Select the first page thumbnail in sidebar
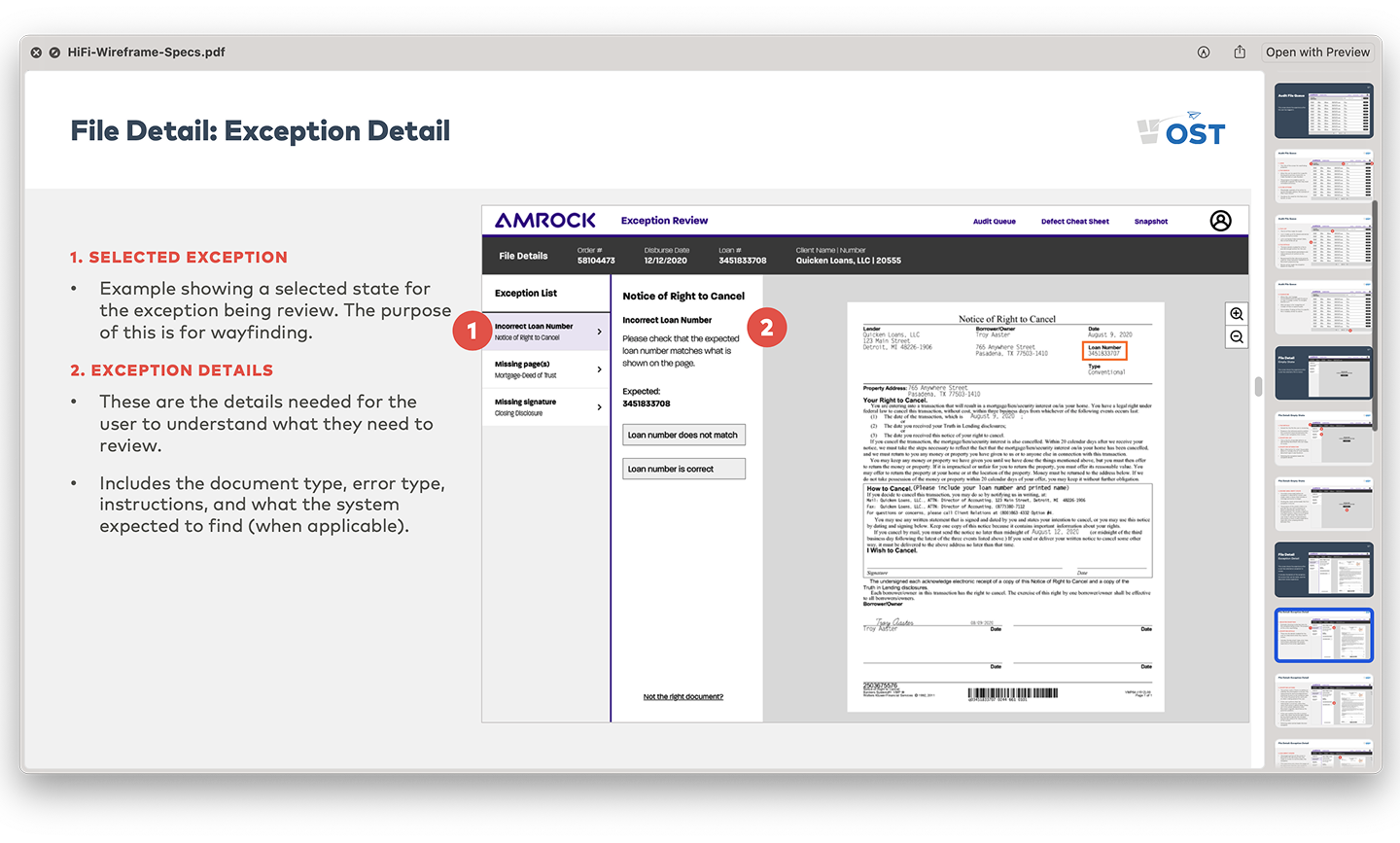The image size is (1400, 843). point(1323,111)
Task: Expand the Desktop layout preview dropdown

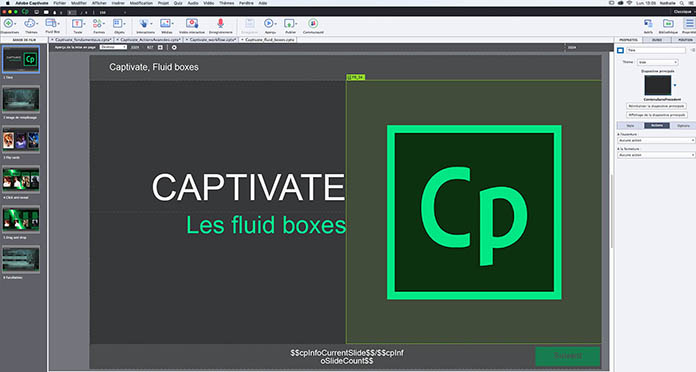Action: 113,47
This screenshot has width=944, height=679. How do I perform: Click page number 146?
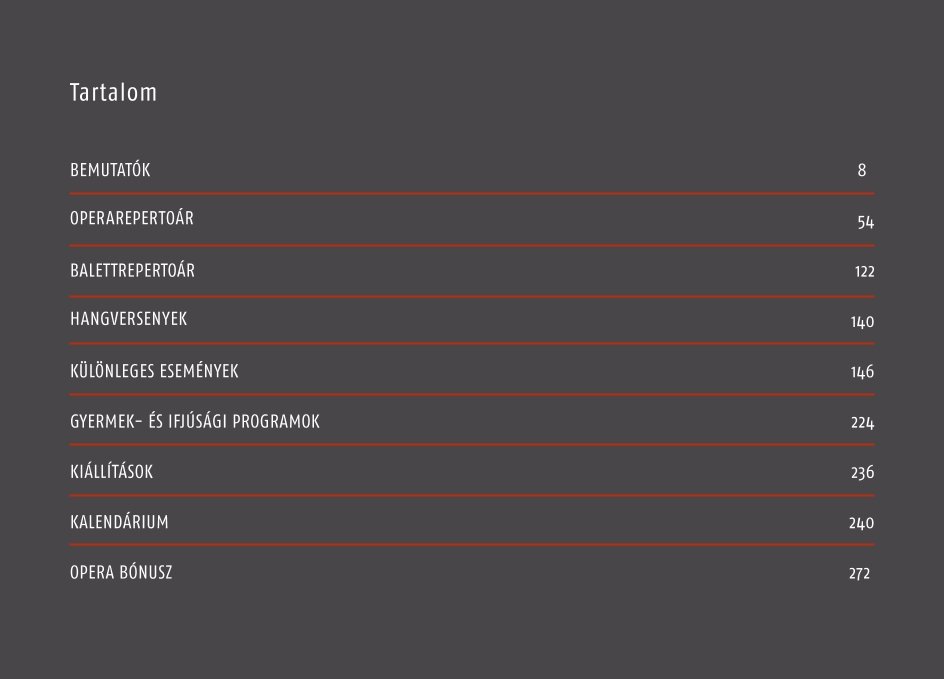pyautogui.click(x=862, y=371)
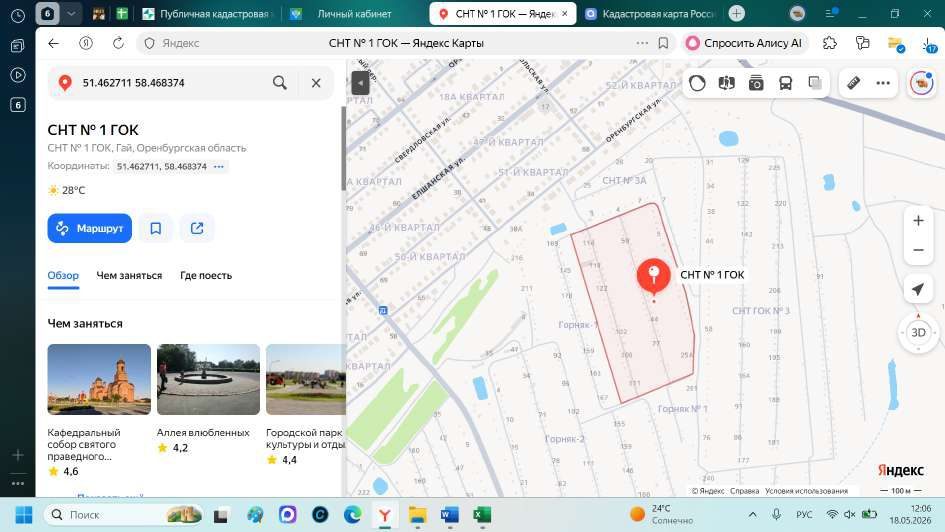Select the ruler distance measuring tool
The height and width of the screenshot is (532, 945).
point(853,83)
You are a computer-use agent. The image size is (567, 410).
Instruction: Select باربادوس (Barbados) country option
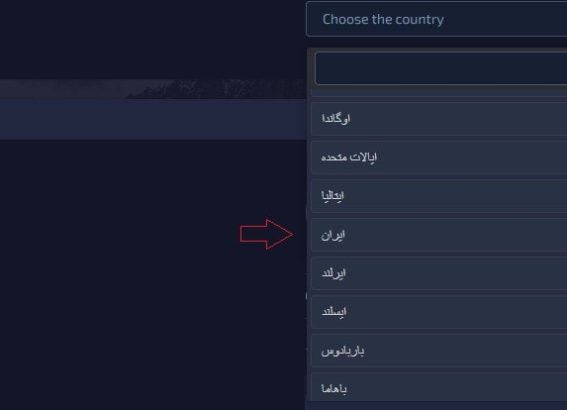(439, 351)
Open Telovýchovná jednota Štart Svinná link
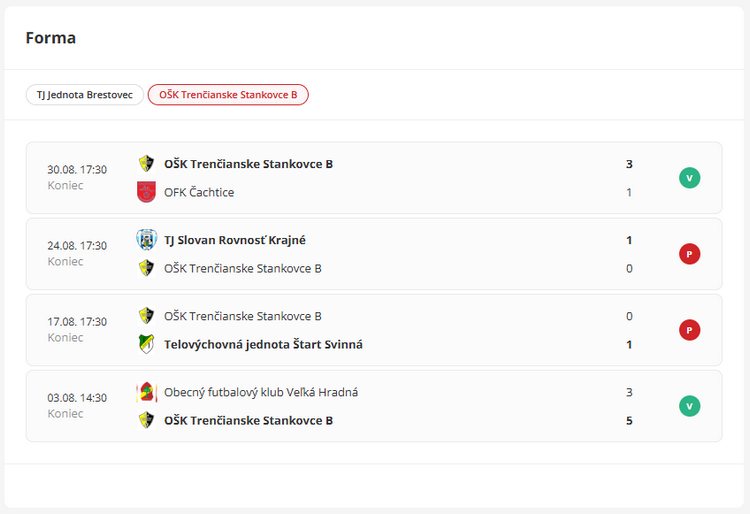Viewport: 750px width, 514px height. point(263,344)
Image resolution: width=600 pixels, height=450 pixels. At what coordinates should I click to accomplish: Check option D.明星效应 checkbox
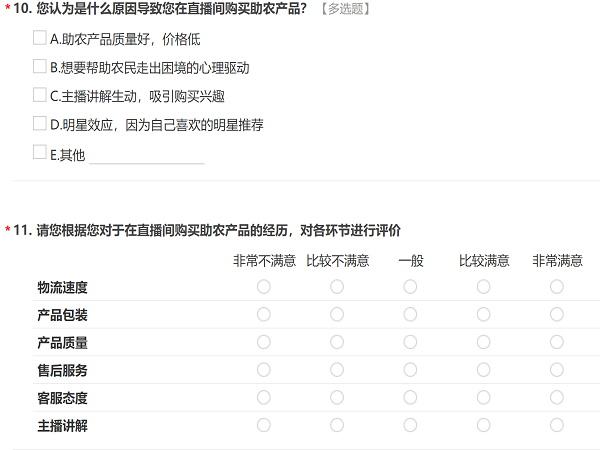40,124
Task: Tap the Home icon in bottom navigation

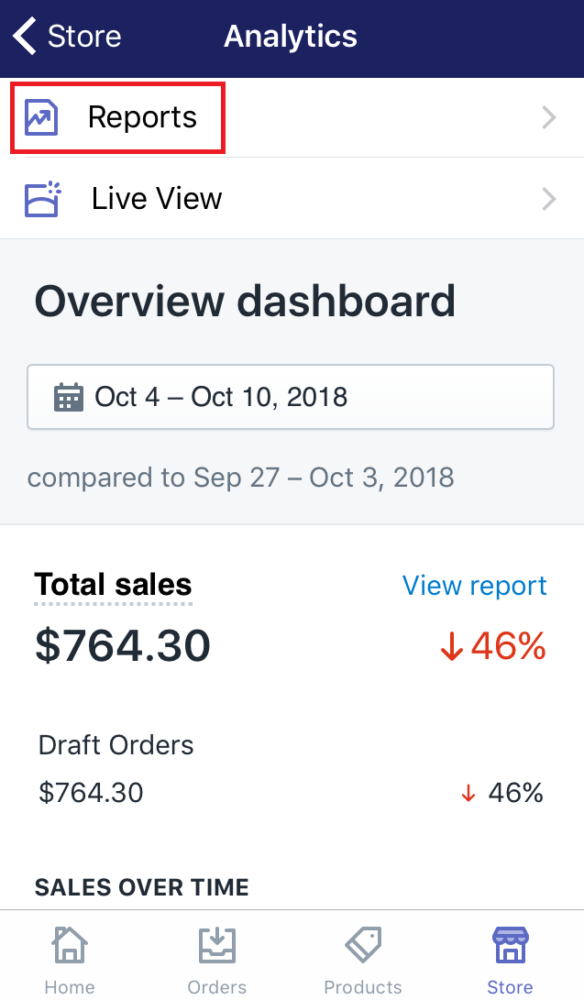Action: coord(69,944)
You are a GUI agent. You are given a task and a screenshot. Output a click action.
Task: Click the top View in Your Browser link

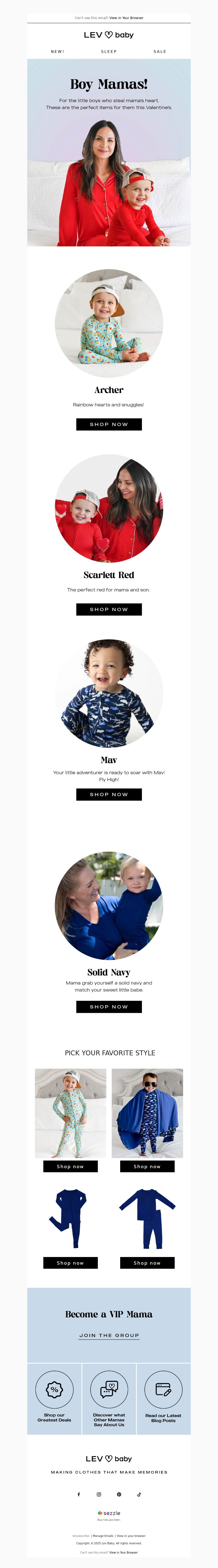[x=127, y=18]
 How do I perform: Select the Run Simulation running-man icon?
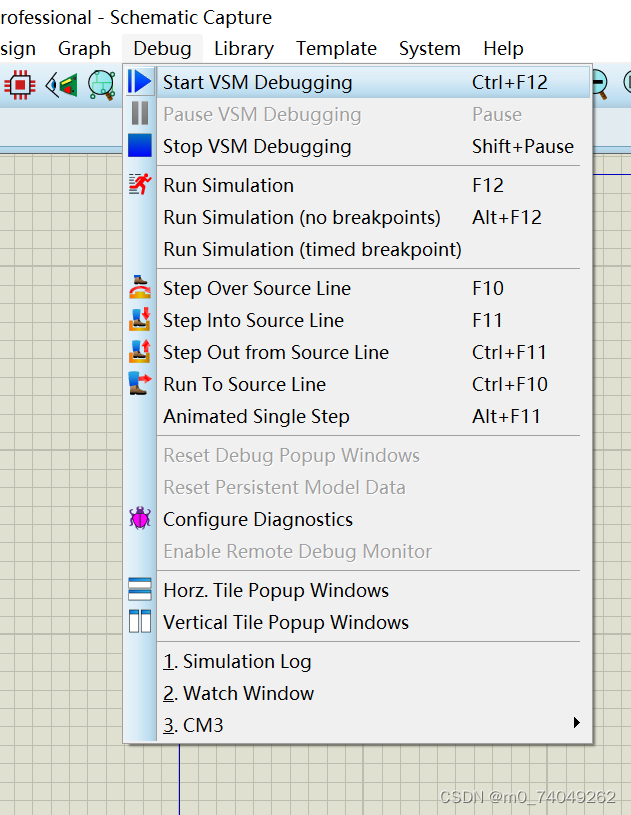[139, 185]
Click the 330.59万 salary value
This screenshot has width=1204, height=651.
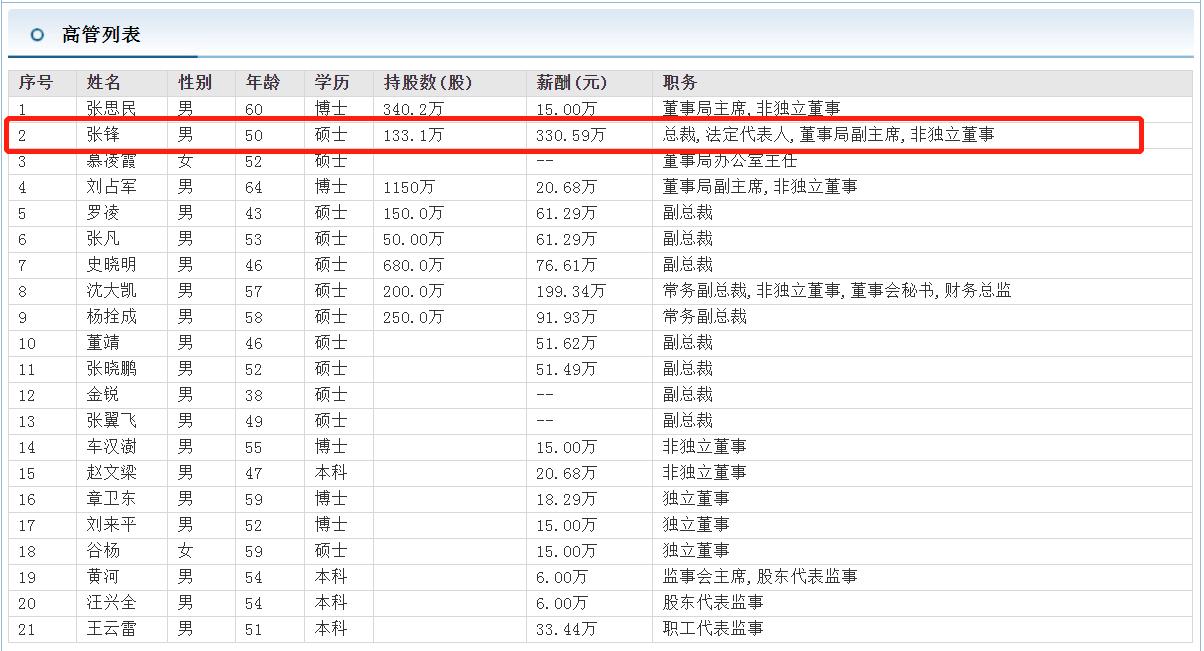(x=570, y=135)
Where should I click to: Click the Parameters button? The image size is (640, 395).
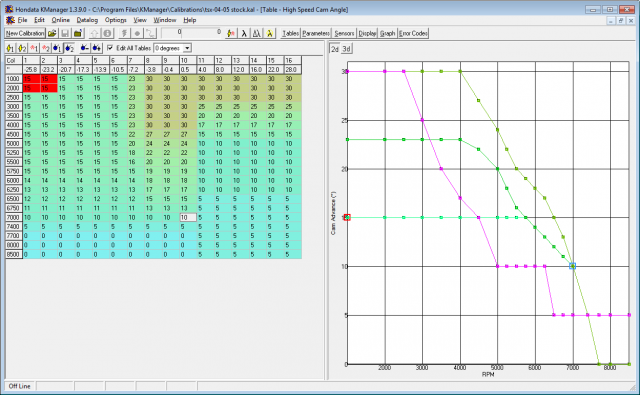click(x=316, y=33)
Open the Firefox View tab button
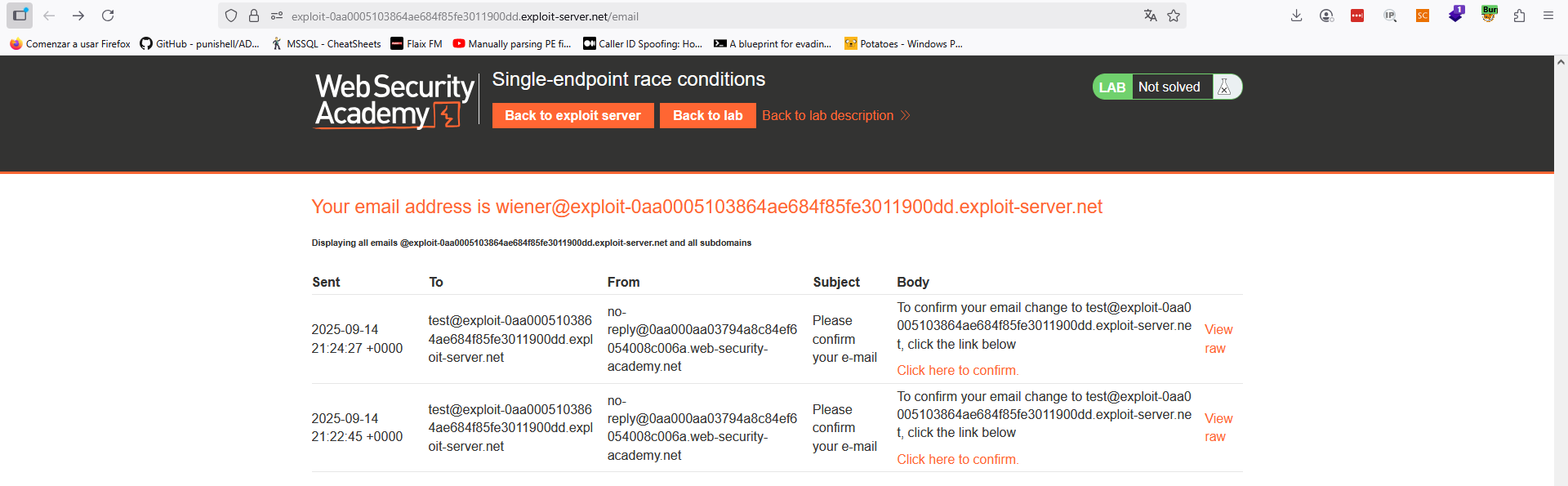The image size is (1568, 486). [20, 16]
################
Assignment.
Looking at the data, how many lines hold the string "agent"? Reply with the number alone.

Solution for this exercise.
2